(Given request): Echo back the lines below, from the line containing "Given: Select player name DESKTOP-2Q4C" through the line containing "Viewport: 800px width, 600px height.", both included, and nothing else.

## BEGIN Material to process

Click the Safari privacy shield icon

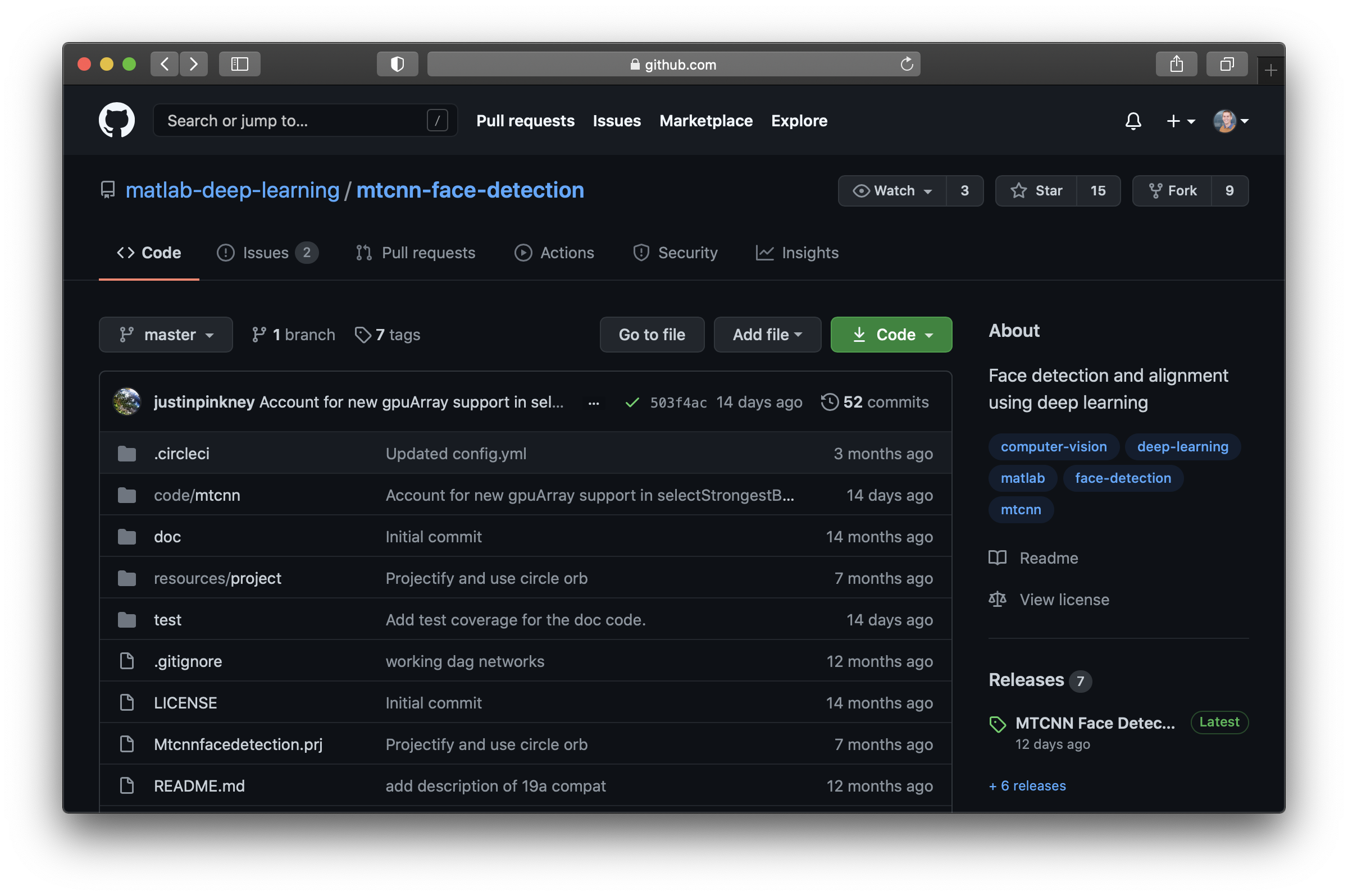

## END Material to process
## BEGIN Material to process

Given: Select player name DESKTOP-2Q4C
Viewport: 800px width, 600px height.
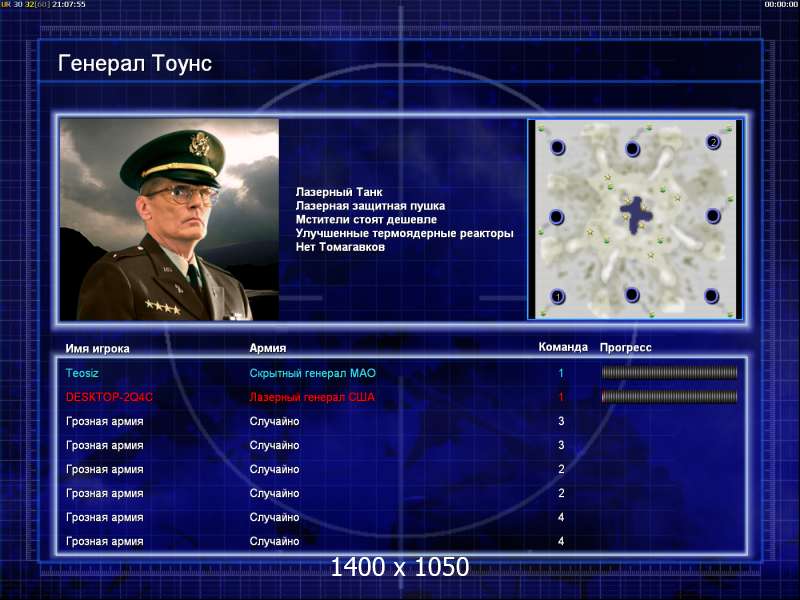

## END Material to process
## BEGIN Material to process

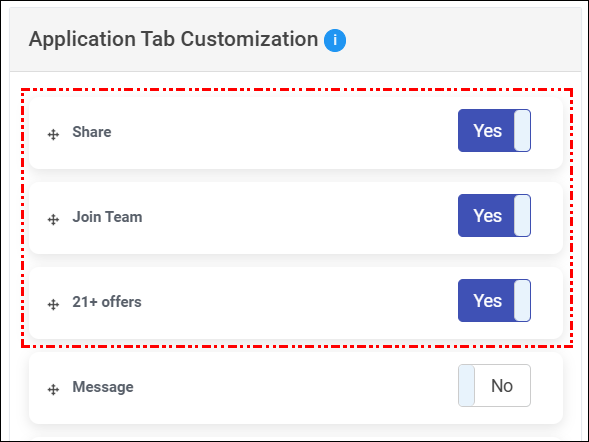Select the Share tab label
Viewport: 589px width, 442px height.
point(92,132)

## END Material to process

(Response for this exercise):
Given: Select player name DESKTOP-2Q4C
Viewport: 800px width, 600px height.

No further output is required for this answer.